Congressman Vern Buchanan will head back to Washington D.C. next week armed with a laundry list of things he is looking to get done.
As Congress returns from its summer break, the Sarasota Republican outlined several issues he wants to address during the upcoming four-week session: national security, emergency funding for Zika, and mental health reform.
“Congress returns to Washington next week with a short, but important, list of priorities that need to be accomplished,” Buchanan said Friday. “First and most important for Florida is emergency funding to confront the deadly Zika virus. The nation’s top disease fighters have warned they are about to run out of money.”
Buchanan added it was “imperative” Congress approves funding for these issues as a matter of “public safety.”
Buchanan discussed the details of his wish list, which include:
— Protecting Americans from terror attacks.
“There’s too much risk associated with allowing refugees from ISIS hot spots like Iraq and Syria into the United States,” Buchanan said. “Particularly given FBI Director James Comey’s warning of ‘a terrorist diaspora out of Syria like we’ve never seen before.’”
German intelligence officials recently warned that ISIS fighters entered the country disguised as refugees, a situation that makes a “Paris-style attack ‘likely.’”
With that in mind, Buchanan said the U.S. needs to “close the door” to Syrian refugees, as well as take further action to defeat ISIS on the “digital battlefield.”
“I will continue to push for my legislation requiring the government to screen the social media accounts of foreigners seeking entry into the United States. ISIS is inspiring and radicalizing new terrorists over the internet every day.”
— Funding the fight against the Zika virus.
“Since February, when Zika first surfaced in Florida, I supported efforts to control this deadly disease,” Buchanan said. “Hundreds of people in Florida are infected. It is a national disgrace that federal help has not yet arrived. I have asked congressional leaders to hold an immediate vote on a funding package to control the spread of the virus and develop a vaccine.”
— Passing mental health reform.
Buchanan co-sponsored the “Helping Families in Mental Health Crisis Act,” which has already passed the House and is on its way to the Senate.
“Many mental health advocates support the bill,” Buchanan said, “including the National Alliance on Mental Illness (NAMI), the American Psychological Association, the American Psychiatric Association, NAMI Sarasota, NAMI Florida, and Bradenton’s Centerstone Behavioral Hospital and Outpatient Practice.”
— Helping veterans.
Buchanan called for passage of the “VA Accountability First and Appeals Modernization Act,” which gives the secretary of Veterans Affairs authority to fire or demote VA employees for incompetence or misconduct.
Buchanan believes the act will reform the “antiquated disability appeals process to help finally eliminate the unacceptable claims backlog.”
He also called on the VA to “immediately stop buying opulent artwork” and instead focus providing health care to veterans.
— Supporting Florida’s farmers.
Florida farmers have suffered greatly from citrus greening, a deadly bacterial disease, which has impacted the livelihood of nearly 76,000 Floridians. Researchers predict another 26 percent decline in the state’s orange crop for this upcoming season, making citrus greening the worst crisis in over 50 years.
Buchanan said the citrus greening threat is so severe that every member of Florida’s congressional delegation has signed on to the “Emergency Citrus Disease Response Act,” a bill he sponsored which will lower costs for growers that need to replant trees affected by citrus greening.
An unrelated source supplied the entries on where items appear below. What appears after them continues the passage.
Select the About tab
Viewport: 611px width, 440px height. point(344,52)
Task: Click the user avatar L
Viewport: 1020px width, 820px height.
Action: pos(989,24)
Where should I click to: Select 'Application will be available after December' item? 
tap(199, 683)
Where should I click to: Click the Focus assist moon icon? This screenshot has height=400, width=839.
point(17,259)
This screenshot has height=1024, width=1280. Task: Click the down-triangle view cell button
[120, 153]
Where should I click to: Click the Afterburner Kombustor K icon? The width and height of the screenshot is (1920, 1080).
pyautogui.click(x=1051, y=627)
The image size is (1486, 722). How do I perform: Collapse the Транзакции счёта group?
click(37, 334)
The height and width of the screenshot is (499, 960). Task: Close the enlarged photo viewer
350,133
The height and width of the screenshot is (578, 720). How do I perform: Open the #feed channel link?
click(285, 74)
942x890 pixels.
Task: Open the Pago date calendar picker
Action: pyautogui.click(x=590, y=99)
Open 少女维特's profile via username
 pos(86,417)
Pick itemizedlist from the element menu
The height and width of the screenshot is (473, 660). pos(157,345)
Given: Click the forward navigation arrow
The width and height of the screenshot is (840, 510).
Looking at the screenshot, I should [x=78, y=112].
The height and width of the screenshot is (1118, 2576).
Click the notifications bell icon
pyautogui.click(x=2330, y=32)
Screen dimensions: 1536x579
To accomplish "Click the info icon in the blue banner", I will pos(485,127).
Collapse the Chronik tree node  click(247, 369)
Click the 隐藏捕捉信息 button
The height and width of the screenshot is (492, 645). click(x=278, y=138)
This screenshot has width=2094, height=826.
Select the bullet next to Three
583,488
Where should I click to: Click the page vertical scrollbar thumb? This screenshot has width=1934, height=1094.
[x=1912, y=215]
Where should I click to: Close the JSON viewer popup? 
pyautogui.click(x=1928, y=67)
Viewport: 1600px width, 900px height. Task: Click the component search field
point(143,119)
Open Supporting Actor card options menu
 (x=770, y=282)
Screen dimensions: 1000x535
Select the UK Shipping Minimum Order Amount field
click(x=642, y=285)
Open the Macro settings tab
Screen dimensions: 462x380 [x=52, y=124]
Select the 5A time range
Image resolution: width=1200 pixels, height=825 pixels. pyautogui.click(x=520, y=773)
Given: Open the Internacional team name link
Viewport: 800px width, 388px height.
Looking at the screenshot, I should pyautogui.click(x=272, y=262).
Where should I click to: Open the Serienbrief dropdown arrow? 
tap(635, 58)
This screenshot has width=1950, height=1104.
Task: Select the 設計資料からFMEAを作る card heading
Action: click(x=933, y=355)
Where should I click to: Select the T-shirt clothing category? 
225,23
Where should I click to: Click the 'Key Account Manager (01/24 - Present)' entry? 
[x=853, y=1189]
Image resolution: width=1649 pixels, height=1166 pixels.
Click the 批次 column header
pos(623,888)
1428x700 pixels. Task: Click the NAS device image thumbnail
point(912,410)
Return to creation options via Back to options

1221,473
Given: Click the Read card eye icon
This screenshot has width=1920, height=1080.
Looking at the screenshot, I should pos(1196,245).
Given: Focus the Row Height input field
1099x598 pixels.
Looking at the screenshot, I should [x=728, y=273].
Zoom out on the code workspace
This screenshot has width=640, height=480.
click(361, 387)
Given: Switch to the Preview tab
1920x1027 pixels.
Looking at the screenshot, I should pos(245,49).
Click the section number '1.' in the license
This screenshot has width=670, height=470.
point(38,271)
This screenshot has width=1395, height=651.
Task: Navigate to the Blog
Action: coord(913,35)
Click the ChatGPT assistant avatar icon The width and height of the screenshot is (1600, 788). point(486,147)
‘The disease is worsening,” he said, “so this bill needs to be approved.”
— Boosting retirement savings.
Nearly one in three Florida seniors — more than 750,000 people — rely on Social Security for at least 90 percent of their income.
“It is heartbreaking to see individuals living on an average benefit of less than $16,000 per year,” Buchanan said.
With the introduction of the “Retirement Security Act,” he is seeking to make it easier for small employers to offer affordable retirement plans.
“All of these issues deserve bipartisan support,” Buchanan said. “The stakes are too high to continue business as usual in Washington.”